Memorandum by the Magistrates' Association,
Judicial Policy & Practice Committee (RL 15)
1. The Magistrates' Association of England
and Wales represents lay justices whose Licensing Committees have
traditionally administered the alcohol licensing laws and whose
courts have been responsible for the first stage appeals relating
to Public Entertainment Licences issued by local councils.
2. Under the 2003 Licensing Act, local authorities
became responsible for all alcohol and entertainment licences,
along with licences for the sale of hot food after 2300 hours,
which is also a part of the 2003 Act. However, the Magistrates'
Courts remain as the appeal court for all those who disagree with
decisions made by local council licensing committees.
3. Magistrates' courts also deal with those
who commit offences under the Act and see, on a day to day basis,
the consequences of over-indulgence in alcohol, whether it results
in stranger on stranger violence, domestic abuse or drink driving.
4. In view of the narrow focus of this hearing,
we would only want to comment on the issue of the handling of
the appeals process that arises as a result of the re-licensing
period after the First Appointed Day in February 2005. Magistrates'
Courts also have an on-going role as the appeal court for those
who wish to appeal decisions either on the review of licences
or applications for variations or new licences filed after the
6 August 2005. However, these matters are not issues of re-licensing.
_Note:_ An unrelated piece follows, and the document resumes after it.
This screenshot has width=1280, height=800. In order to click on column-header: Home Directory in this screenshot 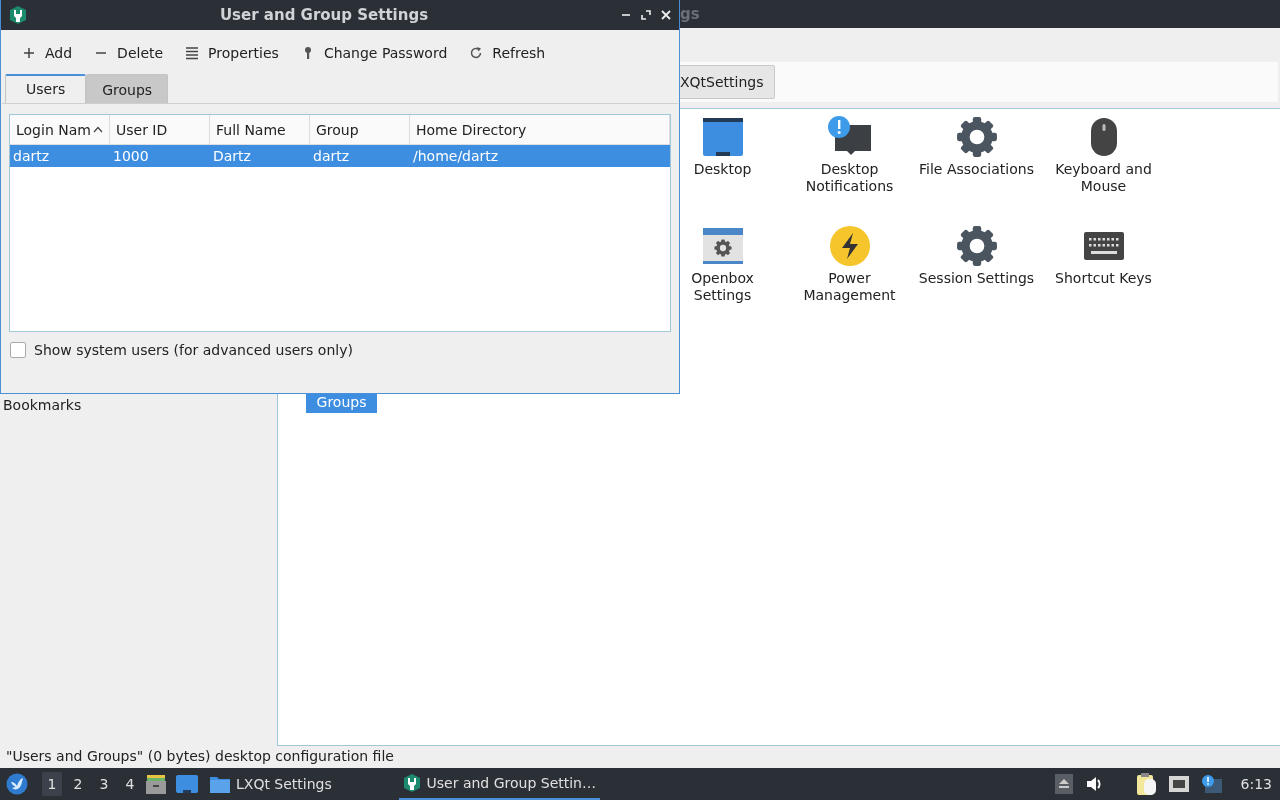, I will do `click(540, 130)`.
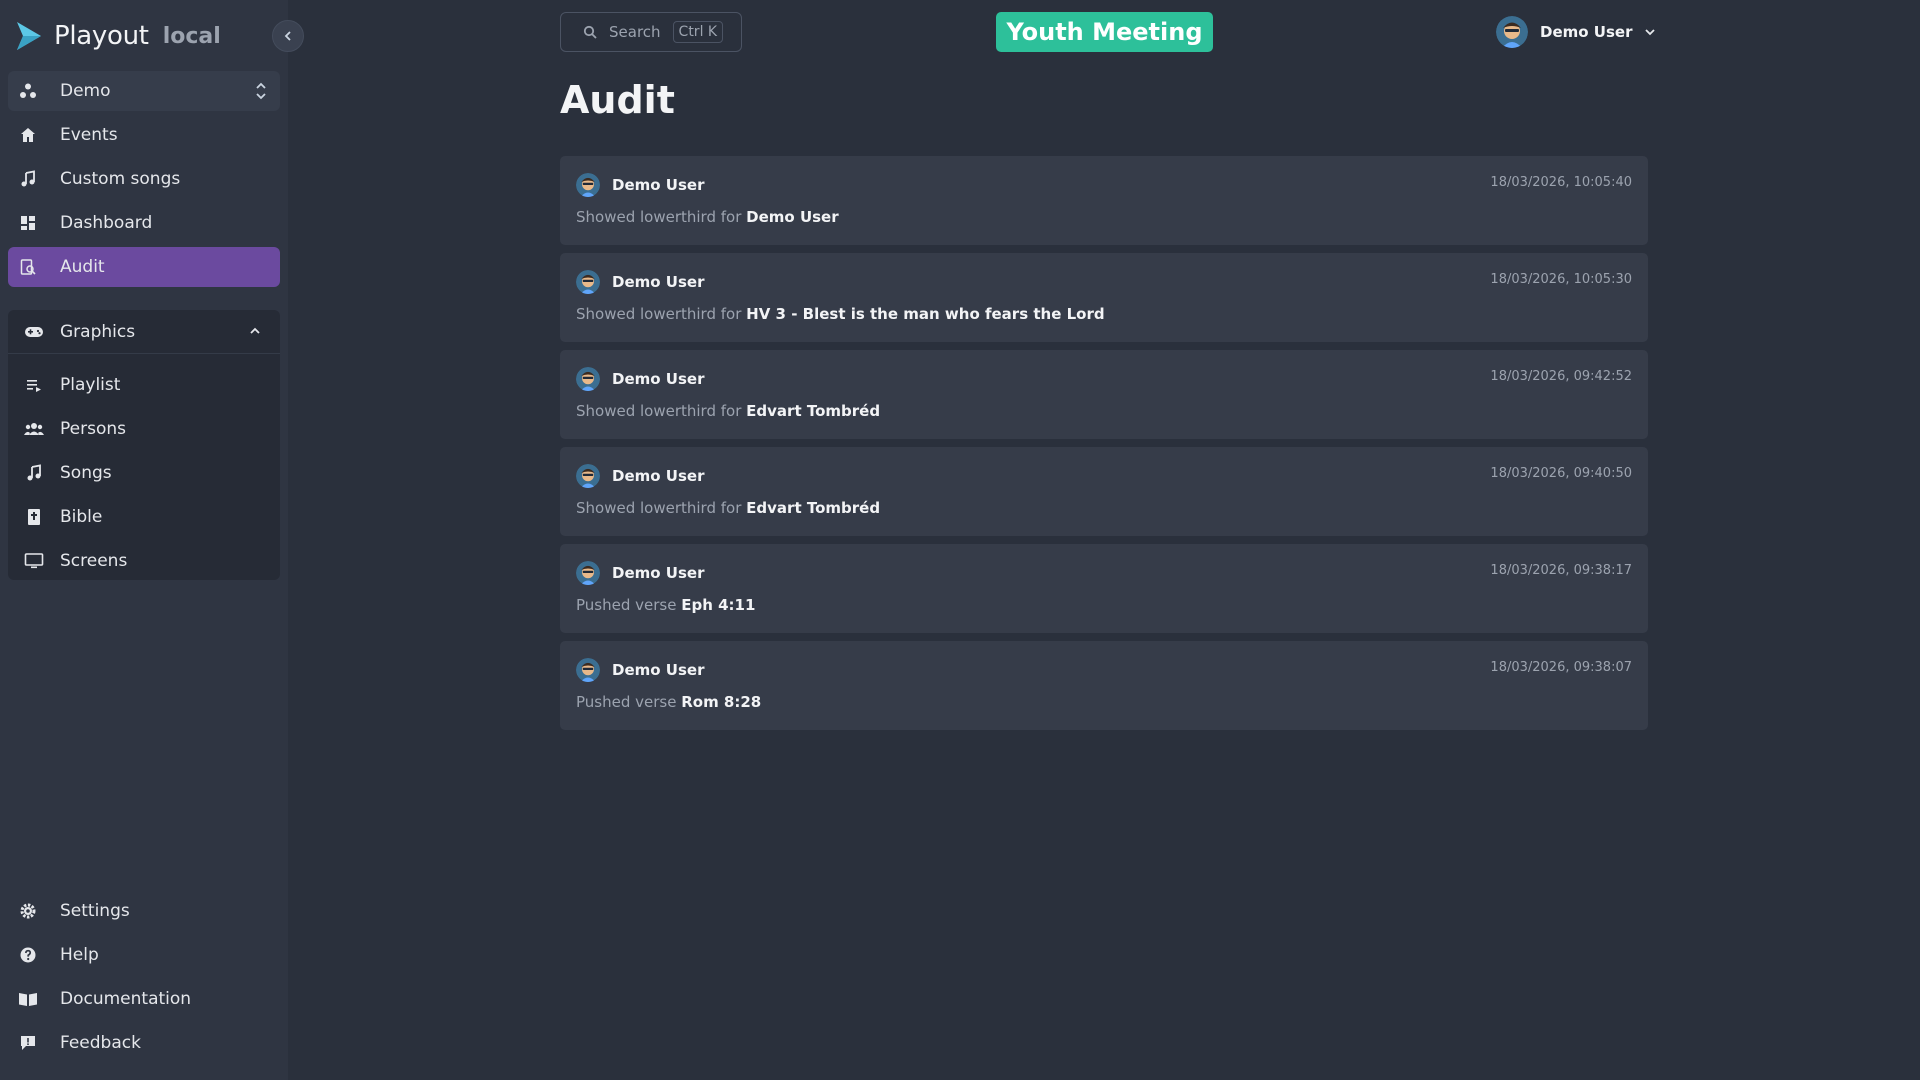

5. Our main concern regarding the handling
of appeals during the re-licensing period that started in February
2005, was first expressed to officials at DCMS during a meeting
of the Licensing Advisory Group in April 2005, and then as part
of a joint letter from ourselves and the Justices' Clerks' Society,
sent to James Purnell, the Minister at DCMS responsible for the
implementation of the Act on 3 June (see copy attached).
6. This concern, related to the potential
problem of those geographical areas where there might be large
numbers of appeals that needed to be heard: Westminster is an
obvious example. The bunching of applications by licence holders
towards the second half of the six month period when existing
licensees could both protect and apply to vary their existing
licence terms, meant that some areas, where there are a large
number of licensed premises, could face problems if there were
a significant number of appeals against decisions on variations.
If local authorities failed to deal with any requests for variations
during transition, they were "deemed refused" and could
also then be appealed.
7. Any appeals under the 2003 Act require
the provision of courtroom space, a bench of three trained magistrates
and a legal adviser, plus other ancillary staff. Such appeals
will necessarily compete for limited court space with other regular
court work and a fluctuating volume of criminal trial work that
depends largely upon the level of not-guilty pleas.
8. As a consequence, were there to be a
significant number of appeals under the 2003 Licensing Act in
a particular area, these appeals might not be listed until well
into 2006. Even before the government's decision to review the
Guidance issued under the 2003 Licensing Act, this posed potential
problems for licensees at the bottom of the queue, who might have
to wait longer than their neighbours for a decision. Any revision
to the Guidelines could further exacerbate this situation, with
all original hearings likely on the original Guidelines and some
appeals being covered by those Guidelines and others by any revised
Guidelines. Of course, the Guidelines are only guidance and not
prescription, but their purpose was to add a degree of certainty
that would assist all involved in the licensing process.
9. Our suggested solution, based upon the
fact that from 1 April 2005 magistrates have the capability to
hear cases anywhere within the jurisdiction of their National
Commission, and not just within their local area, was to identify
potential licensing appeal "hot spots" and for the relevant
authorities to seek means by which additional teams of magistrates
and legal advisers might be asked to volunteer to move into these
areas from elsewhere, in order to cover just this potential short-term
transitional problem. As the DCMS are the lead Department on Licensing,
the suggestion was made to them. However, it was also made to
officials at the DCA at the meeting of their regular Licensing
Transition Group that was established in the autumn of 2003.
10. To date, we are unaware of any practical
steps having been taken at a national level to deal with the potential
problem of "appeal bunching" or "overload"
in a particular area. It may well be that the officials at DCMS,
who are monitoring the progress of the 2003 Act, have discovered
that no such "hot spots" for appeals are likely to arise.
Individual Courts Boards may seek more local solutions through
their discussions on listing issues at meetings of the Justices'
Issues Groups. However, some national guidance to these groups
on strategies for dealing with any potential problems might still
have been useful.
11. The Magistrates of England and Wales
are committed to offering the highest possible level of service
to all users of their courts. We acknowledge that problems during
the transitional period are a short-term phenomenon, but we would
not want any delays in the hearing of appeals under the 2003 Licensing
Act to be seen as a consequence of inaction on our part.